The group of plants chosen for this study was determined by joint agreement between NASA and the Associated Landscape Contractors of America. The chemicals chosen for study were benzene, trichloroethylene, and formaldehyde. The results show that plants can play a major role in removal of organic chemicals from indoor air.
These are just few of the many houseplants recommended by NASA studies.
- Bamboo Palm
- Areca Palm
- Spider Plant
- Golden Pothos
Basically these plants will naturally remove pollutants such as carbon monoxide, toluene benzene, formaldehyde, trichloroethylene, and xylene.
#2: AIR PURIFIER AND AIR CLEANERS
Having an air purifier or air cleaner at home also helps since it filters most pollutants such as dust, smoke from candles and fireplaces, and even outdoor pollutants that pass through your door and window into your home.
Room models of air purifiers have annual operating costs of $150 to $200 for filter replacement and electricity (with the majority of that cost being for filters). Filter prices can range from around $10 each up to about $100 (with some priced well into the hundreds). Some units use a pre-filter to capture large airborne particles before they reach the HEPA filter, possibly extending its life and can range from around $10 to $35.
So before deciding of having one, always consider the operating and maintenance cost.
#3: SOURCE CONTROL
Eliminating the sources of indoor pollutants has always been the best method there is in order to control the air quality in your home.
- Preventing from smoking indoors
- Avoiding the use of pesticides inside the house
- Avoiding the using chemically-based cleaners
- Changing the filters in your appliances regularly especially, in your HVAC system.
- Eliminating the use of incense, candles and liquid fuels.
And some sources, like gas-emitting stoves can be adjusted to minimum and asbestos can also be sealed or enclosed to some place safe.
Ventilation can help control indoor ventilation and remove or dilute indoor airborne pollutants coming from indoor sources. With proper control of ventilation, it reduces the level of contaminants and improves indoor air quality.
Best way to ventilate your home is by making sure that air may enter your home through:
Natural Ventilation, such as windows and doors
Mechanical means, such as outdoor intakes associated with heating, ventilation and air conditioning (HVAC) system
Infiltrations, a process by which outdoor air flows into the house through openings, joints and cracks in walls, floors and ceilings, and around windows and doors.
By the means of controlling your ventilation, the risk of bad air circulation inside your home reduces and moderates good IAQ instead.

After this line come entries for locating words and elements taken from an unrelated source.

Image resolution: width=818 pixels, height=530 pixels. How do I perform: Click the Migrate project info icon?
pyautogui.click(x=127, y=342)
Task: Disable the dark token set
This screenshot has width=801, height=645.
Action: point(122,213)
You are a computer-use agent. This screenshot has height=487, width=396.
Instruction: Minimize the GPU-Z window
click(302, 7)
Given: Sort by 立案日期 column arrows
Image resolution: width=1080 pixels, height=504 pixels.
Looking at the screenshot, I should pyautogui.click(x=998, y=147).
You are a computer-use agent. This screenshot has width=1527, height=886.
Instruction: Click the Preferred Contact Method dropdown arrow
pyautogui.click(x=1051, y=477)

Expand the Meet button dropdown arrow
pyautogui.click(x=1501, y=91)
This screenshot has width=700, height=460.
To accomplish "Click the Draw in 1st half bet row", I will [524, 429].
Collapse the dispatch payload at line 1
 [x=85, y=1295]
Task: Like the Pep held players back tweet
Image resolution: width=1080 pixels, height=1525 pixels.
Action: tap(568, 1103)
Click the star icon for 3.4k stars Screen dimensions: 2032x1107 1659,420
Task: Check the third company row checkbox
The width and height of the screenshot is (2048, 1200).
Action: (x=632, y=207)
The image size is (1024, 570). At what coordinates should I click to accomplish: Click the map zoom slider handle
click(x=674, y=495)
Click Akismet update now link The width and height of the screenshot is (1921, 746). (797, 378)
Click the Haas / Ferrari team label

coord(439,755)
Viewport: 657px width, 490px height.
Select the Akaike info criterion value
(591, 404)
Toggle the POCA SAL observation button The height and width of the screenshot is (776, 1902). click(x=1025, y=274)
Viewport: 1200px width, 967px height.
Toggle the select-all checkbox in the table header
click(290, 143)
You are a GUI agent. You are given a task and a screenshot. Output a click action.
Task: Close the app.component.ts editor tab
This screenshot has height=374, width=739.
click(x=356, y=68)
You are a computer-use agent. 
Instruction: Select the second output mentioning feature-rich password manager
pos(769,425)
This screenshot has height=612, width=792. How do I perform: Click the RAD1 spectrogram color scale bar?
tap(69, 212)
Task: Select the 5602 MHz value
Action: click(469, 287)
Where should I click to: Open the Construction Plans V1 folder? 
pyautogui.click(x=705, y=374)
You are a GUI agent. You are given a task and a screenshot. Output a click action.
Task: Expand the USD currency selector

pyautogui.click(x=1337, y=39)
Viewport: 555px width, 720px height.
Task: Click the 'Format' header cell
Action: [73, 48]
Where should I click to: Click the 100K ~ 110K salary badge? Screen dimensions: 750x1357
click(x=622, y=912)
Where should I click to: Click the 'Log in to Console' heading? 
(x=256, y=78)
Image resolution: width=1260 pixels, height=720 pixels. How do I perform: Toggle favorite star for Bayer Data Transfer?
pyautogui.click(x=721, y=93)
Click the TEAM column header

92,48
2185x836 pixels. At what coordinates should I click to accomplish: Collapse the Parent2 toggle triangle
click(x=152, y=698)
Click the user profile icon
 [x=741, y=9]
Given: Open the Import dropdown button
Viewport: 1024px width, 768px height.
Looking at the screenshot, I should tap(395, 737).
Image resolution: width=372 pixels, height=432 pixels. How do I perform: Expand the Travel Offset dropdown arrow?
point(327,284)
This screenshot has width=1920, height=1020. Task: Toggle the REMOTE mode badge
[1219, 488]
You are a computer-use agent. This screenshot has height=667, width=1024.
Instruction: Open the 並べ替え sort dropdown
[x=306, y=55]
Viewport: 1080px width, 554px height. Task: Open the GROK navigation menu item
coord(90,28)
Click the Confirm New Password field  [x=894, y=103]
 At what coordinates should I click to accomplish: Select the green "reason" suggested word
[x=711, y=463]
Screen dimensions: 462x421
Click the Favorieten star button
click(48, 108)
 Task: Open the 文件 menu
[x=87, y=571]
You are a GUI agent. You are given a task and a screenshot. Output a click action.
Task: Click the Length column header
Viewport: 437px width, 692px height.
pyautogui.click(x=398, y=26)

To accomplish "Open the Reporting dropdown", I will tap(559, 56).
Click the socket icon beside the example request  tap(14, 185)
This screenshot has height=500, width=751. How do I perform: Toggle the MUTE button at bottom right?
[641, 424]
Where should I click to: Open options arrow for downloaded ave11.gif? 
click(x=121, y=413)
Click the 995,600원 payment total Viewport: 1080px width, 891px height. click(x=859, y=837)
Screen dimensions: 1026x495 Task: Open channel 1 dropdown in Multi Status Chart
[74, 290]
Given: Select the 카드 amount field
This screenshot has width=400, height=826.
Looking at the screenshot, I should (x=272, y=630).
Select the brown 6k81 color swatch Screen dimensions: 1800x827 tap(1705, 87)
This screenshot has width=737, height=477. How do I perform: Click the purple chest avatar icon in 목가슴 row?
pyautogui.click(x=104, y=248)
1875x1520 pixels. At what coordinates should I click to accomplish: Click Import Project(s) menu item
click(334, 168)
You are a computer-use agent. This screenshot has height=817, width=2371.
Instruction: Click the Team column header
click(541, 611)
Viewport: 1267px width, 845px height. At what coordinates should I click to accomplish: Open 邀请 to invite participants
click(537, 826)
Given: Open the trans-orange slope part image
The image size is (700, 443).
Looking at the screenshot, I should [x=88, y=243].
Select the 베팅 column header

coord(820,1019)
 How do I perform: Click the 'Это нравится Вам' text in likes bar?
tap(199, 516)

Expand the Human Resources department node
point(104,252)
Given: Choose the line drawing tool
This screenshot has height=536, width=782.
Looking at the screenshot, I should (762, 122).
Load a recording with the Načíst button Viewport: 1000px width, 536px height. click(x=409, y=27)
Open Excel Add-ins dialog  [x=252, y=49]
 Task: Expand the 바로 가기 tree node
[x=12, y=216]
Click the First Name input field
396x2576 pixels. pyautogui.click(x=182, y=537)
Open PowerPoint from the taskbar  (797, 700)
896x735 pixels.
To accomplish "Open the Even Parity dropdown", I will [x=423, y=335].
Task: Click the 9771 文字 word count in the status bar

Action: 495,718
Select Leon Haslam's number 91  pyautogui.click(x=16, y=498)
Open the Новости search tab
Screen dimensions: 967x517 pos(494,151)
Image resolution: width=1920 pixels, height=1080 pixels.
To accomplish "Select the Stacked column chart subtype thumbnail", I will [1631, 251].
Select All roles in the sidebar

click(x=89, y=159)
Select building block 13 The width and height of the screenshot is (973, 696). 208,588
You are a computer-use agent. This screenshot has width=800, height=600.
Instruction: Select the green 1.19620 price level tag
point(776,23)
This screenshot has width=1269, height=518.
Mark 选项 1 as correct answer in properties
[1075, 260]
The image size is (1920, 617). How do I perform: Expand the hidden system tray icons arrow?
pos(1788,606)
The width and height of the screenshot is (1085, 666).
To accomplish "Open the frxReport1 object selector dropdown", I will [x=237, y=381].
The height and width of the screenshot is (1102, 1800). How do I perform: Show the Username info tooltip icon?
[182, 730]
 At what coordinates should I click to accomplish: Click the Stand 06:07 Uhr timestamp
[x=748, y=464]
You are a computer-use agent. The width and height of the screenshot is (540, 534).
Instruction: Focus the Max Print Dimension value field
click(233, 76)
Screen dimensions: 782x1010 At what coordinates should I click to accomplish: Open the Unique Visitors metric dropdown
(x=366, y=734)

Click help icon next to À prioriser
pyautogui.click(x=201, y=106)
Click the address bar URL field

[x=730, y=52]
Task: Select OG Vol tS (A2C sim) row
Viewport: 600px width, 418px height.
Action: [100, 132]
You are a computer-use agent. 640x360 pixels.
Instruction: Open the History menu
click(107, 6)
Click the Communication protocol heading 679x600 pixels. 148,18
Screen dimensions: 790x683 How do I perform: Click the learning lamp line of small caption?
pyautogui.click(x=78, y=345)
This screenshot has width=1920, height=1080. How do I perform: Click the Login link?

For more information about whole house ventilation system options, see the U.S. Dept. of Energy’s Energy Saver: Whole-House Ventilation.
#5: IAQ MONITORS
With the use of indoor air quality monitors, you can conveniently monitor carbon emission and other pollutants inside your home.
You can now monitor the elements using these devices. Elements, such as:
- Volatile Organic Compound (VOC)
- Carbon Dioxides and Monoxides
- Dust and Gas emissions
Some of these devices were designed to integrate with your mobile so you can also monitor the stats through your smartphones.
Maintaining your house clean and checking your HVAC filters and ventilations regularly is still the best way there is. Get rid of the chemicals and pesticides inside your house or seal those and place them in your garage. You may also ask your HVAC contractors to do free checkup on your HVAC system or even do some IAQ testing.